Melancholy takes a dive
Hollywoodland is a period neo-noir whose basic premise is that we associate the late Forties and early Fifties with failure and melancholy. It's a true story, that the man who played Superman on TV killed himself. Why? Or was there foul play? The movie weaves a complex spell by alternating between recaps of the actor's life and a maverick private dick's attempts to ferret out the truth about his death. Ben Affleck is the actor, George Reeves; Adrien Brody is the detective, Louis Simo. This is really the story of multiple failures. While Reeves is embarrassed by being supported by his mistress Toni (Diane Lane), wife of tough MGM boss Eddie Mannix (Bob Hoskins), detective Simo too is haunted by a failed marriage and a career that's turned bad on him. Incidentally Brody and Affleck, the latter more dramatically, suffer in real life from a recent past that has Oscar glitter in it that's gone stale with less brilliant performances since.
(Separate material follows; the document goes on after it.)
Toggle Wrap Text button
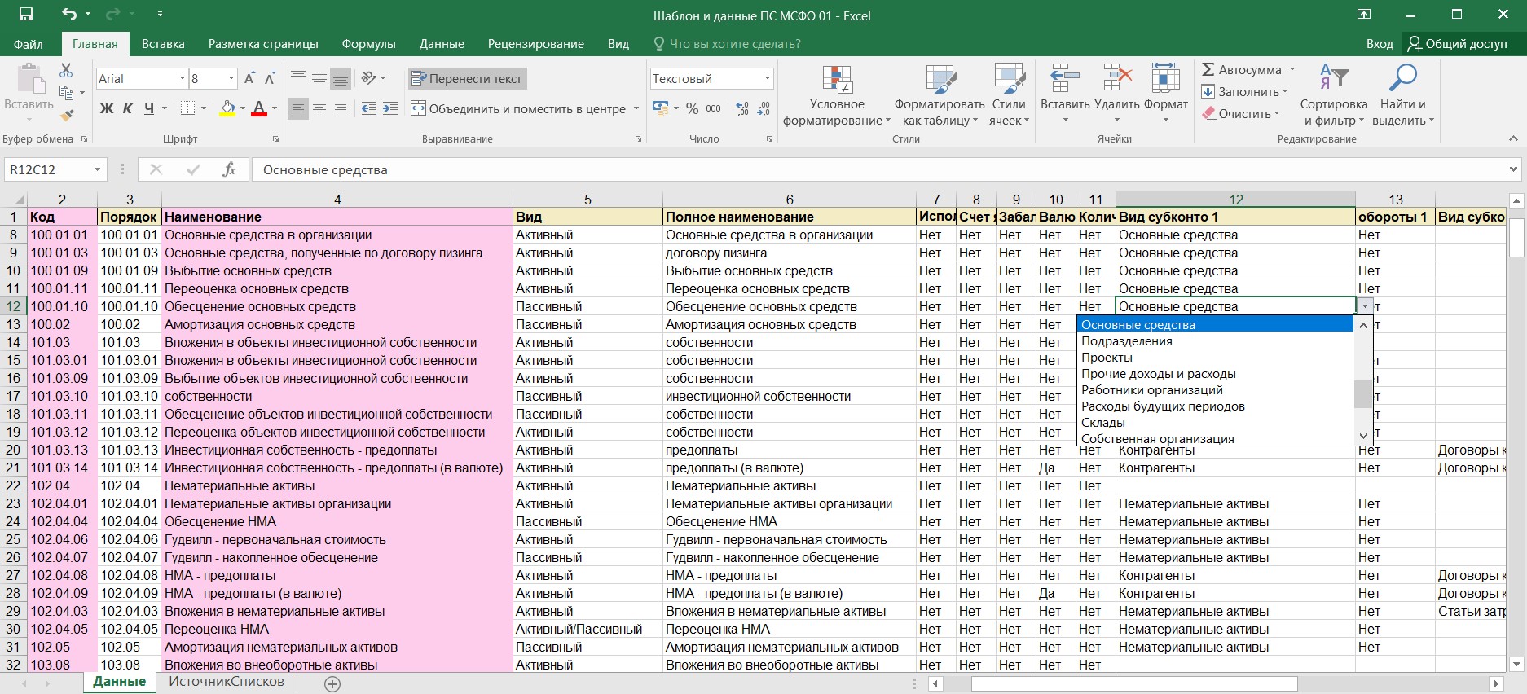The height and width of the screenshot is (694, 1527). tap(467, 79)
Ben Affleck was brave to take the less than heroic role of would-be star and TV loser Superman George Reeves; his pal Matt Damon has seemed to leave him in the dust since their golden moment of the Best Screenplay Oscar for Good Will Hunting in 1998. Damon took interesting, edgy roles, nabbed the classy Bourne actioner franchise and shares the glitter of buddies George Clooney and Brad Pitt in Soderbergh's Oceans remakes while Affleck mostly has had neither good roles nor big box office. George Reeves, whose career has gone nowhere since a minor role in Gone with the Wind, may be embarrassingly close to Affleck's own fate. But Affleck's gamble pays off in a good performance -- already rewarded by a prize at the Venice Festival. Diane Lane is well cast as aging beauty Toni who's as glamorous and brave as she can be as a woman whose husband has a girlfriend and whose boyfriend is going nowhere.
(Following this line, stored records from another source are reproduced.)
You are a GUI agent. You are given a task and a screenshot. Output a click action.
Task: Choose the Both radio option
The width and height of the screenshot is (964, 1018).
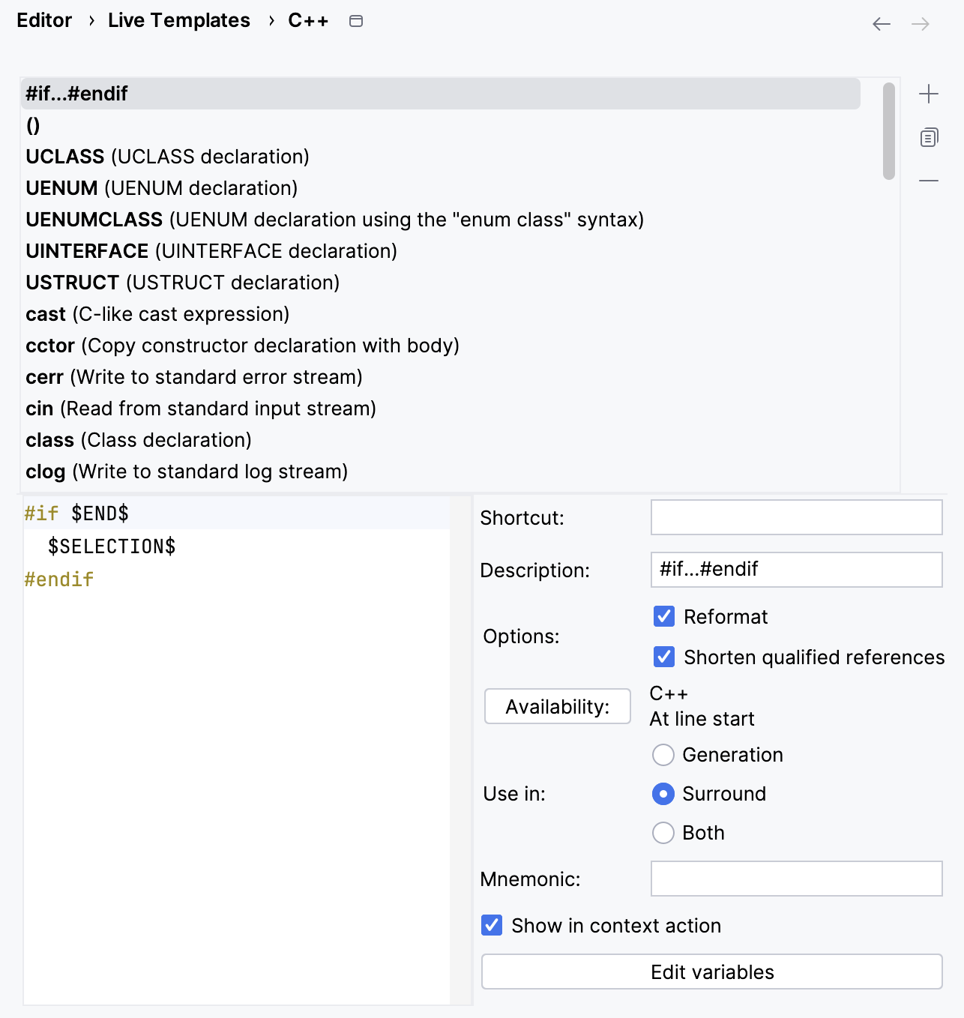coord(663,832)
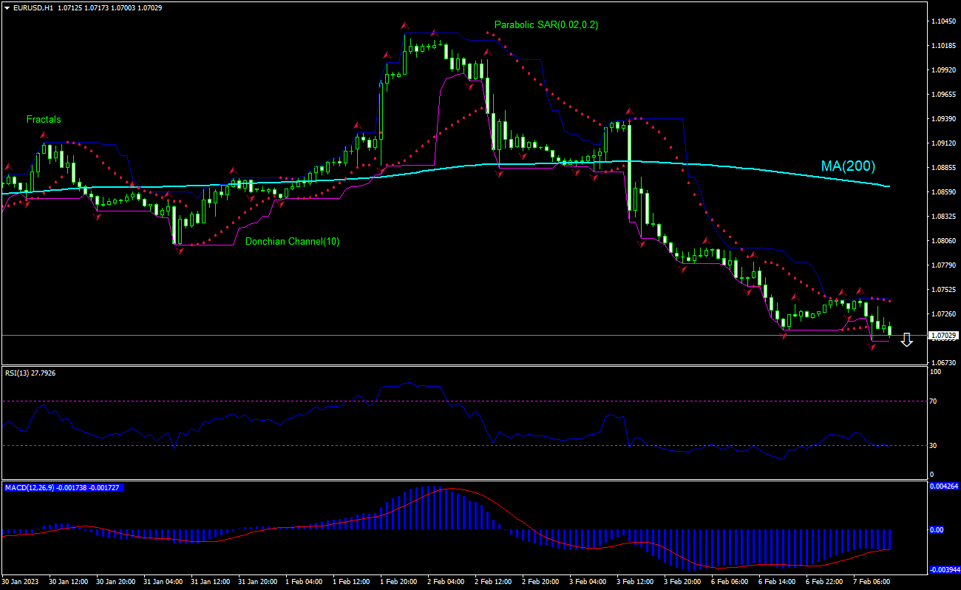The height and width of the screenshot is (590, 961).
Task: Click the Donchian Channel(10) label
Action: pyautogui.click(x=293, y=241)
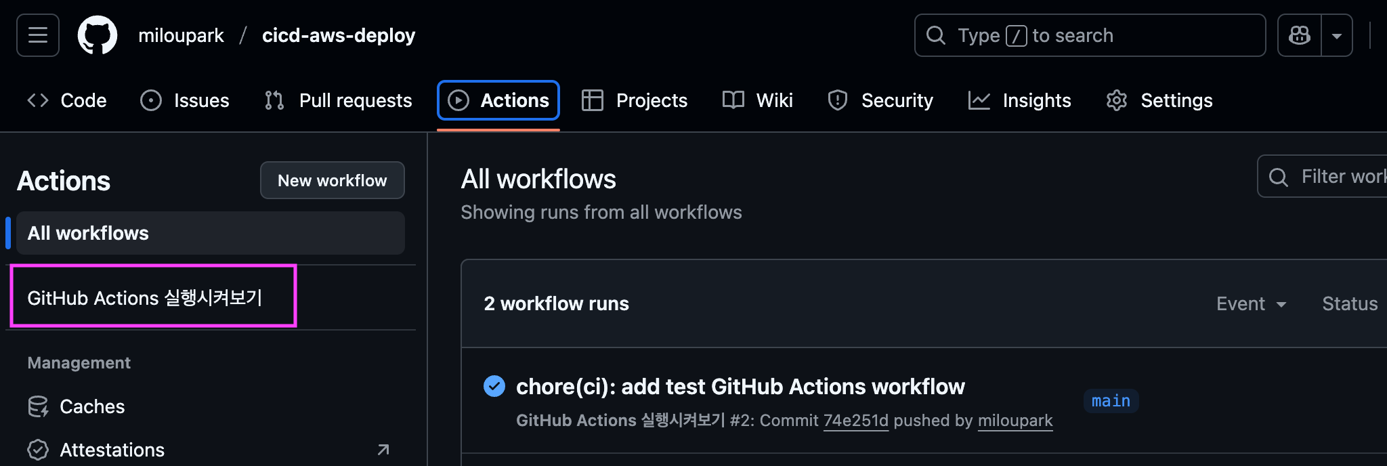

The essence of Hollywoodland is that it's a kind of messy meditation. The constant alternation between flashbacks to Reeves' life and Simo's punchy investigation keeps giving us time to savor the contrast and think back on what's just been shown and question the reality or meaning of it. Simo keeps getting beaten up by flunkies of the studio boss who want him to stop stirring up trouble. As in Chinatown, there's a female client, this time Reeves' mother, whose story is not to be trusted. When we see Reeves flail about looking for other work and get interested in another woman quite without Toni's polish, but younger, we don't know who he is and he doesn't either. Simo seems to be trying to redeem his failed life with his destructive search for truth. Alternative possibilities are shown in an almost Rashomon-like narrative of the actor's demise.
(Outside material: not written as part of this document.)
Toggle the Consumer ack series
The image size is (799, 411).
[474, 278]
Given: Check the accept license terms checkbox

All this is subtle and rich, and this is a movie that slowly grows on you. But it happens just a little bit too slowly. The languorous pacing is one reason why this movie never develops the zing of an L.A. Confidential or the wit and resonance of a Chinatown. These are evoked enough so the comparison has to be made, and the new movie doesn't measure up. Sometimes the music even sounds too like Chinatown's. Nice as the mood of Hollywoodland is, there's really no comparison with Polanski's Seventies classic. Characters aren't as vivid, dialogue isn't as sharp. There are few truly powerful scenes. Reeves/Affleck's character, who actually does slip off the wires in a Superman shoot and crash to the floor, falls flat. The moment is truthful, but too much a metaphor for the whole film.